I have a question related to multiple regression and interaction, inspired by this CV thread: Interaction term using centered variables hierarchical regression analysis? What variables should we center?

When checking for a moderation effect I do center my independent variables and multiply the centered variables in order to calculate my interaction term. Then I run my regression analysis and check for main and interaction effects, which may show the moderation.

If I redo the analysis without centering, apparently the coefficient of determination ($R^2$) does not change but the regression coefficients ($\beta$s) do. That seems clear and logical.

What I do not understand: The p-values of the main effects change substantially with centering, although the interaction does not (which is right). So my interpretation of main effects could change dramatically - just determined by centering or not. (It's is still the same data, in both analyses!)

Can somebody clarify? - Because that would mean that the option to center my variables would be mandatory and everybody should do it in order to get the same results with the same data.

Thanks a lot for distributing to that problem and your comprehensive explanations. Be assured that your help is very much appreciated!

For me, the biggest advantage of centering is to avoid multicollinearity. It is still quite confusing to establish a rule, whether to center or not. My impression is, that most of the resources suggest to center, although there are some "risks" when doing it.
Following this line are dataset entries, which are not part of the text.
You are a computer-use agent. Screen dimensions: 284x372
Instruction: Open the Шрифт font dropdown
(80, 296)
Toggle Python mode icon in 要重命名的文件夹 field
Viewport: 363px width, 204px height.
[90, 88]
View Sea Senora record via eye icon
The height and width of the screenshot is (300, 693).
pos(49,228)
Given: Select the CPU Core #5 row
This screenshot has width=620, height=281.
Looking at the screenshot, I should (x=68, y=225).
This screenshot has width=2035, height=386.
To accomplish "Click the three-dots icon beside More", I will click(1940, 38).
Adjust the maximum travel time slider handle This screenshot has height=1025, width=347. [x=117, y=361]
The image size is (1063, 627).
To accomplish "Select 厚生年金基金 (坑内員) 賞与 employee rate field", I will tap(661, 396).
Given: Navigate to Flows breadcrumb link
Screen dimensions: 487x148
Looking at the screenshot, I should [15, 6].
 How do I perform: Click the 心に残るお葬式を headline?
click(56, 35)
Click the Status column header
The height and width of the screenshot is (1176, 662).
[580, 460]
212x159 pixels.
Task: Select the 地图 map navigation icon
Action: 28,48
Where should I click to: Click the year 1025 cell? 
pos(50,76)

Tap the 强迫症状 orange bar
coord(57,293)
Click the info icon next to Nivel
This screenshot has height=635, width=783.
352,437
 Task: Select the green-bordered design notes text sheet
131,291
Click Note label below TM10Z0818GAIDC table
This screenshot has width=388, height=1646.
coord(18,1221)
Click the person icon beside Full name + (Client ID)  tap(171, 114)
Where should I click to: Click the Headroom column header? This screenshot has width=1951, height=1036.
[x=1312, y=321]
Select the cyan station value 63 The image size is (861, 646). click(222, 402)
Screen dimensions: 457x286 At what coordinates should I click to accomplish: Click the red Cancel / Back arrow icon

Again I want to put out the fact, that 2 researchers dealing with the same material and data might conclude different results, because one does centering and the other does not. I just read some part of a book by Bortz (he was a Professor and kind of a Statistics Star in Germany and Europe), and he does not even mention that technique; just points out to be careful in interpreting main effects of variables when they are involved in interactions.

After all, when you conduct a regression with one IV, one moderator (or second IV) and a DV, would you recommend to center or not?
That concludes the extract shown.